__REQUIRED ACTION A__:
Translate this sentence from the passage about baritone Leonard Warren into Spanish: "That evening, for one of the very few times in its history, the Met’s show did not go on."
__REQUIRED ACTION B__:
Write what comes next in the passage about baritone Leonard Warren, picking up after its final sentence.

__TEXT PROVIDED__:
One of the defining dramas of the storied Metropolitan Opera House is the onstage death of one of its greatest stars. In March 1960, while performing Verdi’s La Forza del Destino, the great baritone Leonard Warren completed his Act II aria, O Gioia ("Oh Joy"), and pitched forward dead. That evening, for one of the very few times in its history, the Met’s show did not go on. Warren was the preeminent Verdi baritone (a term explained by Tony Randall in his edifying foreword) of the 20th century. He and tenor Jussi Björling (1) were arguably the finest male operatic voices of the past 100 years. They were born in the same year (1911), and by a tragic coincidence both died suddenly and untimely of heart disease in 1960.

The truly great operatic voice leaves an enduring (and endearing) impression on the listener. The beauty of Björling’s high C in Che gelida manina (from Puccini’s La Boheme) still rang in the ears of New York Times music critic Howard Taubman years later (2). Though I never heard Björling live, I well remember the awe of attending Warren’s performance in Verdi’s Rigoletto. His huge, beautiful voice filled the auditorium "like black smoke" (to borrow Randall’s term). His stage presence, acting, impeccable diction, and ability to convey the range of emotion essential to that role was unrivaled: there could be no doubt when Warren’s Rigoletto was angry, mocking, frightened, frustrated, piteous, or chagrined, as he used the full reach of his artistry to win the adulation of his audience. I was hooked for life.

Phillips-Matz, a musicologist and award-winning biographer of Giuseppe Verdi and other notables of the music world, draws on her own friendship with Warren, multinational archival source materials, and personal interviews with family, friends, and colleagues to paint a three-dimensional portrait of her subject. The effect allows the reader to appreciate Warren as a mostly ordinary young man who struggled to master and perfect his gift. The obstacles were several: ethnic and social prejudice, lack of musical training and musicality, and difficulty learning the material quickly. Inability to read music is not unique among operatic stars (said of basso Ezio Pinza and tenor Luciano Pavarotti), but it added enormously to Warren’s struggles, requiring an extra degree of determination and grit in learning the music and perfecting the roles. Warren’s determination and perseverance won the encouragement of musical authorities and financial support from benefactors who were convinced of the nascent greatness of his gift.

__SUPPLIED ENTRIES__:
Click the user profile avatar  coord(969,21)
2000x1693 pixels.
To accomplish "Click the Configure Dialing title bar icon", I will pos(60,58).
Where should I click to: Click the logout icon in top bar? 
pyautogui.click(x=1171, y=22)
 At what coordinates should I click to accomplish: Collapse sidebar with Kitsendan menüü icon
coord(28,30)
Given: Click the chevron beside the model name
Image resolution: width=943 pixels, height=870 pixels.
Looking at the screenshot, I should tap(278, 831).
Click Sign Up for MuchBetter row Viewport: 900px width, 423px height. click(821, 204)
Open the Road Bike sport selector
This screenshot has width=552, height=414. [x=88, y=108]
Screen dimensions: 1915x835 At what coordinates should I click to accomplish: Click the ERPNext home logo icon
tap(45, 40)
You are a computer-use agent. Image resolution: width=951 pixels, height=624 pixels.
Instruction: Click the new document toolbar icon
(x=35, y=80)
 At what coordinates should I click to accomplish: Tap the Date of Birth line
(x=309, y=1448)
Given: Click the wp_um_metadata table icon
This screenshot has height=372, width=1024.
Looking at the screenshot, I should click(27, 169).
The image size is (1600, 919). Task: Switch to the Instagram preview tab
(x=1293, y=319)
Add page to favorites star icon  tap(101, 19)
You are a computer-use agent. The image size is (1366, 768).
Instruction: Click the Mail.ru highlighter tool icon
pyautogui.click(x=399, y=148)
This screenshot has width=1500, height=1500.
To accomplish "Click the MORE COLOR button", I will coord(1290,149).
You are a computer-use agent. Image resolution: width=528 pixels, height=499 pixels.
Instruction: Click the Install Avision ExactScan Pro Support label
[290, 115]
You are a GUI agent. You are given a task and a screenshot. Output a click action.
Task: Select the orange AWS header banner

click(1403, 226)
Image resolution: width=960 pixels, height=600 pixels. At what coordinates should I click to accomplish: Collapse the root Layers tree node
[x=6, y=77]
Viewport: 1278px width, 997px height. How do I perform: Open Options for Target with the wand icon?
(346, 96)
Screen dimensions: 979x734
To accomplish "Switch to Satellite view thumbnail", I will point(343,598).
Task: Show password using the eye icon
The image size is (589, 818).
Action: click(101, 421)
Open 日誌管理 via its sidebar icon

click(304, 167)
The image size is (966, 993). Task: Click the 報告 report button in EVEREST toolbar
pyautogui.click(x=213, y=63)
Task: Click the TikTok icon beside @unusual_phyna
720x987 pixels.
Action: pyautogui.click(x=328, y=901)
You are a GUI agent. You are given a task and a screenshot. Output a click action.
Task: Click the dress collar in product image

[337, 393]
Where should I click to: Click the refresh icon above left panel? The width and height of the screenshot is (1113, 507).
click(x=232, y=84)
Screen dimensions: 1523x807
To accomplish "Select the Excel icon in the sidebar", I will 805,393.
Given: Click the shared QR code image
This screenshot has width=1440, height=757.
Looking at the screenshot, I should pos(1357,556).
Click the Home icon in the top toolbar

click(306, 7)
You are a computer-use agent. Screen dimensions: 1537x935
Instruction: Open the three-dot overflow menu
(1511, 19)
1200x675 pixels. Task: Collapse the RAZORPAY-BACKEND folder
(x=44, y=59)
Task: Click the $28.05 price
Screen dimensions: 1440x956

__ANSWER SECTION A__:
Esa noche, en una de las poquísimas ocasiones de su historia, la función del Met no siguió adelante.

__ANSWER SECTION B__:
In the first two of 21 chapters Phillips-Matz highlights the European culture of Warren’s ancestors as a contributing factor in arousing his musical and artistic interests. Born Leonard Warenoff in New York City, the son of two Russian Jewish immigrants of solid middle-class heritage and circumstance, he was expected to take over the family furrier business. But Warren was an "indifferent and listless student in the New York public schools," did poorly at any of several early jobs, showed no aptitude for the stage, and played no musical instrument. Even as a child his "major asset was his big voice," which, fortunately for us and posterity, he chose to develop as his life’s vocation. After a sprinkling of voice lessons he began to sing professionally for private parties and at Catskills area resorts. At the age of 23 he was admitted to the Radio City Music Hall Glee Club. Even in this group Warren had to struggle for recognition. He was fired by the director when he asked for time off to prepare for an audition at the Metropolitan Opera.

Warren’s major career turning point came in this audition, when audition master Wilfrid Pellitier, astounded by what he heard, agreed to take Warren under his professional wing. He arranged for voice lessons and recital opportunities, obtained private funding for a summer of study in Italy, and became his life-long friend. On return to the United States, Warren was given roles of gradually increasing importance within the Met company, but again he faced anti-Semitism and the preference of the autocratic director Rudolph Bing for established stars in the high-profile and prestigious opening-night roles. Engagements overseas gained Warren star status in foreign opera companies, very favorable publicity, and elevated status within the Met company. Warren was eventually granted leading and opening-night roles; his consummate artistry, especially in the great Verdi operas, brought him acclaim, recognition as one of the opera world’s premier performers, and Bing’s staunch advocacy. He enjoyed this heady status until his premature death.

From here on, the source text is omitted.